▶ Problem details: From the data below, return only the lines from the one with "Where should I click to: Toggle" through the one with "The width and height of the screenshot is (877, 443).", exact and inclusive, with pictures left out.

(Screenshot grounding data)
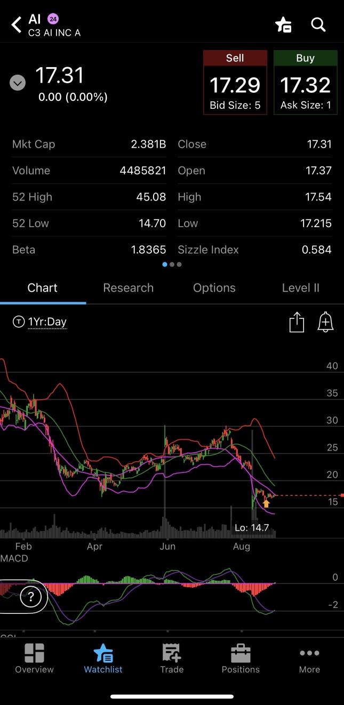Tap the orange arrow marker on chart
The height and width of the screenshot is (705, 344).
tap(266, 503)
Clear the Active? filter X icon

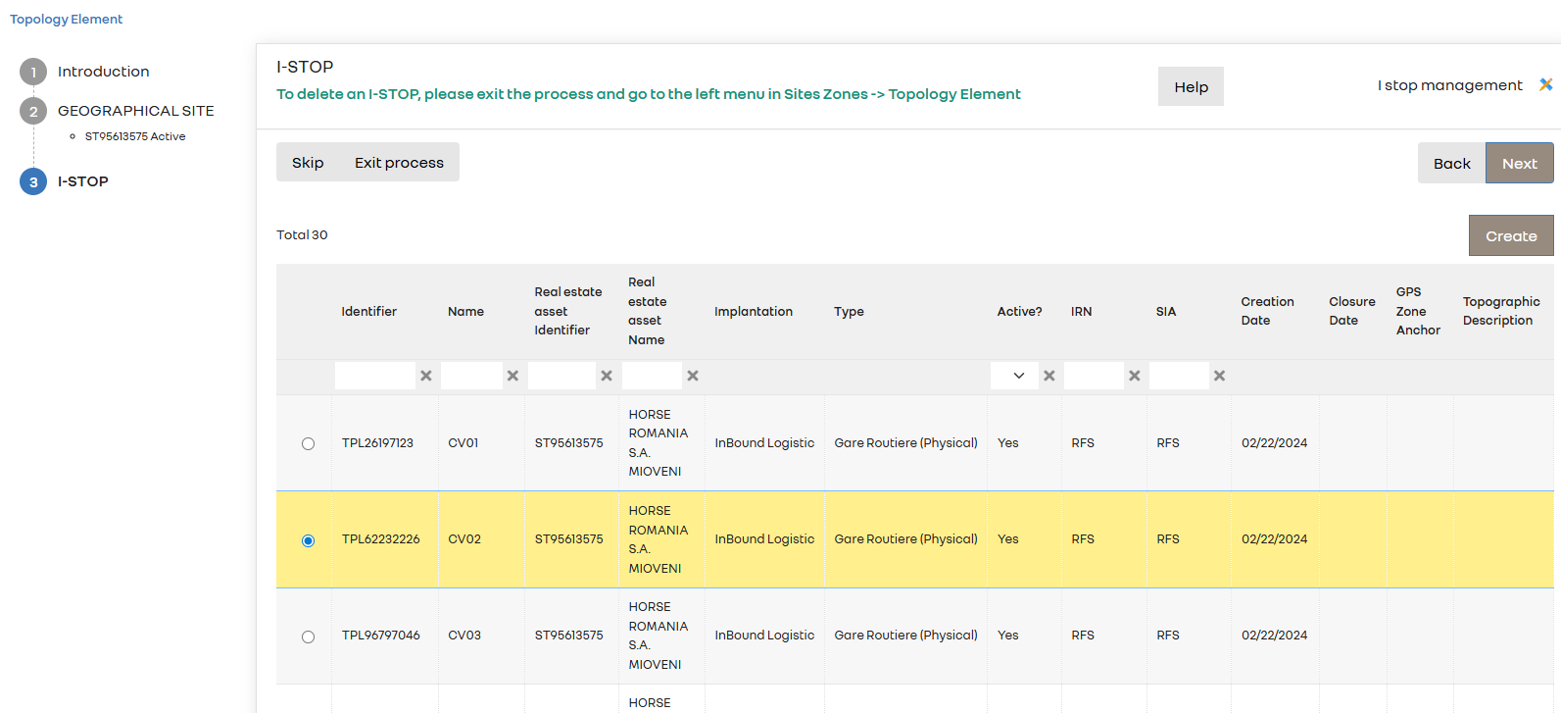pyautogui.click(x=1049, y=376)
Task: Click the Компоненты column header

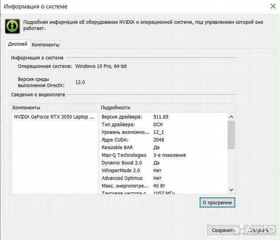Action: [x=27, y=108]
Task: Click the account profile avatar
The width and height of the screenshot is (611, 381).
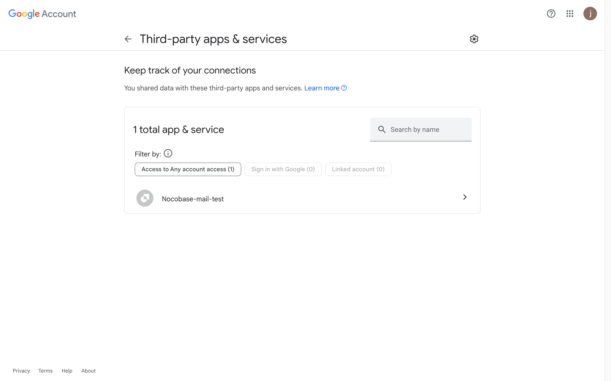Action: click(590, 14)
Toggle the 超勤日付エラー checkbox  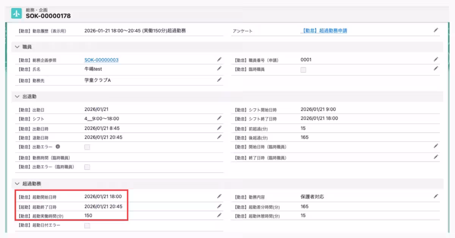point(87,226)
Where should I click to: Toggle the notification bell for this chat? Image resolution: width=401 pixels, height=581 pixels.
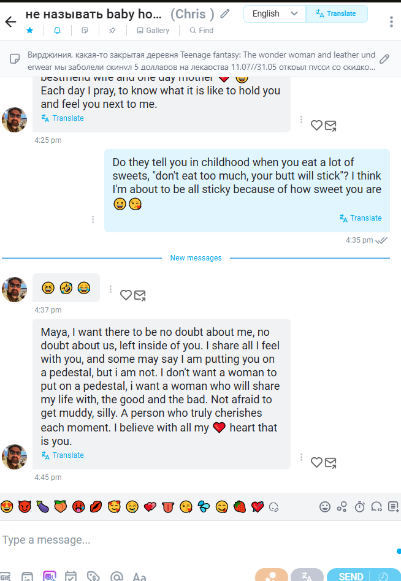point(58,31)
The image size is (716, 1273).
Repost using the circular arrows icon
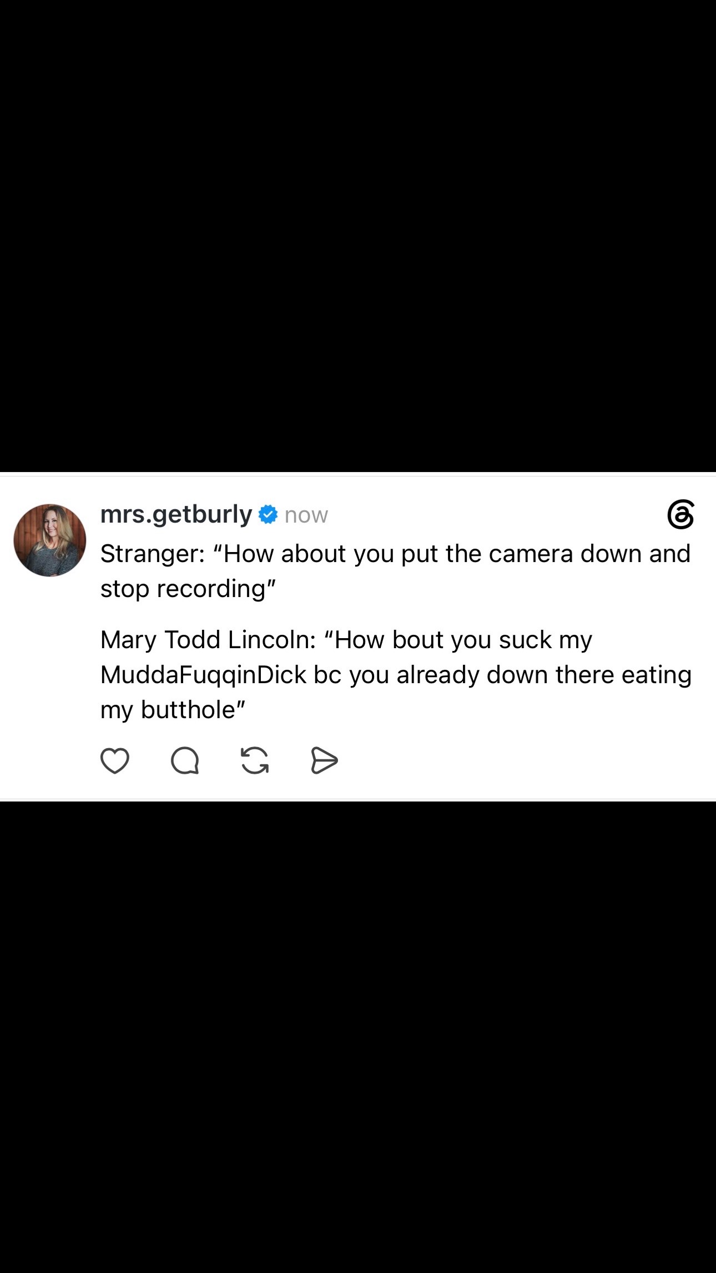255,760
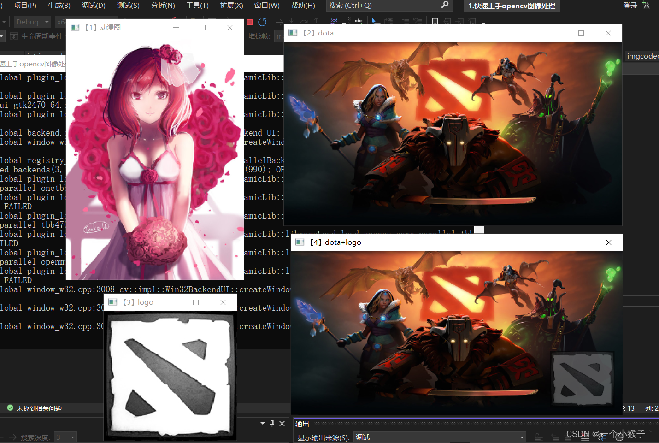The height and width of the screenshot is (443, 659).
Task: Click the search magnifier icon in Quick Launch
Action: point(444,6)
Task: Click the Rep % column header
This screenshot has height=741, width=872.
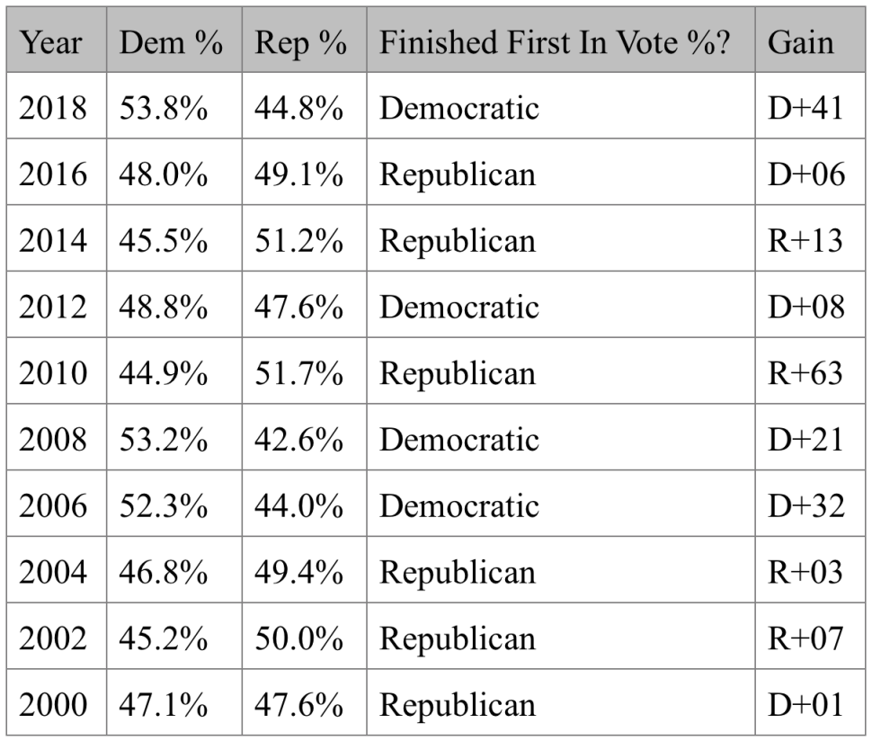Action: tap(304, 40)
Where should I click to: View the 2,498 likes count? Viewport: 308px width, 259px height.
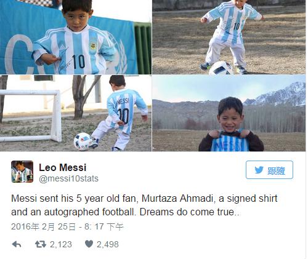[x=108, y=244]
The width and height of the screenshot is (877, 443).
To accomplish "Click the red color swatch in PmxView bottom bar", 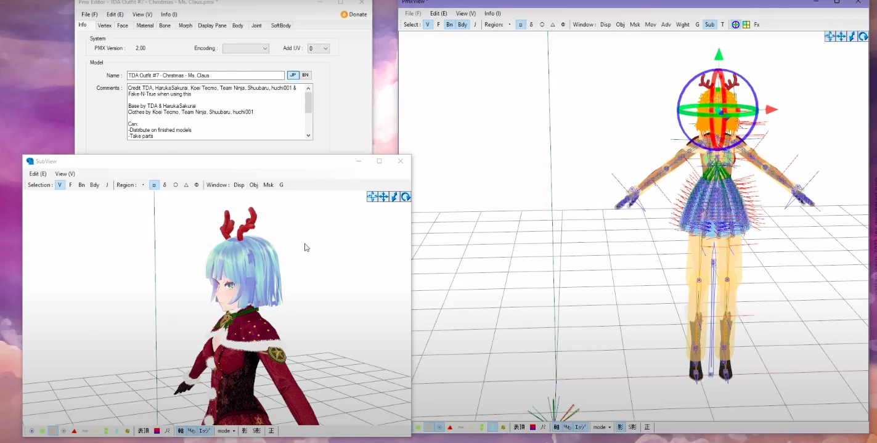I will tap(532, 426).
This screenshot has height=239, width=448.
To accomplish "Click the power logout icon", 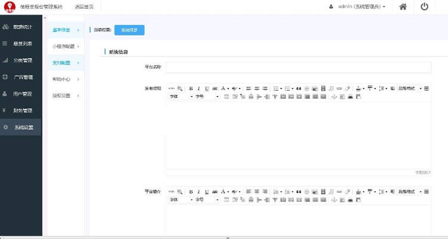I will (425, 7).
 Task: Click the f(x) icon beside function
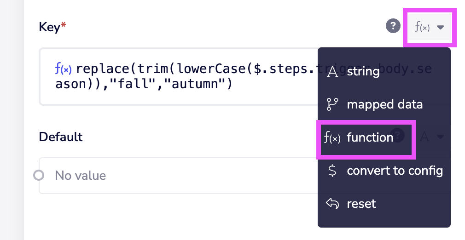tap(332, 138)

▶ Task result:
Where should I click to: Toggle the notification bell for this chat? Image resolution: width=401 pixels, height=581 pixels.
point(58,31)
The image size is (716, 1273).
Repost using the circular arrows icon
255,760
The height and width of the screenshot is (443, 659).
Task: Click the search magnifier icon in Quick Launch
Action: point(444,6)
Task: Click the Rep % column header
This screenshot has height=741, width=872.
Action: tap(304, 40)
Where should I click to: View the 2,498 likes count? Viewport: 308px width, 259px height.
[x=108, y=244]
The width and height of the screenshot is (877, 443).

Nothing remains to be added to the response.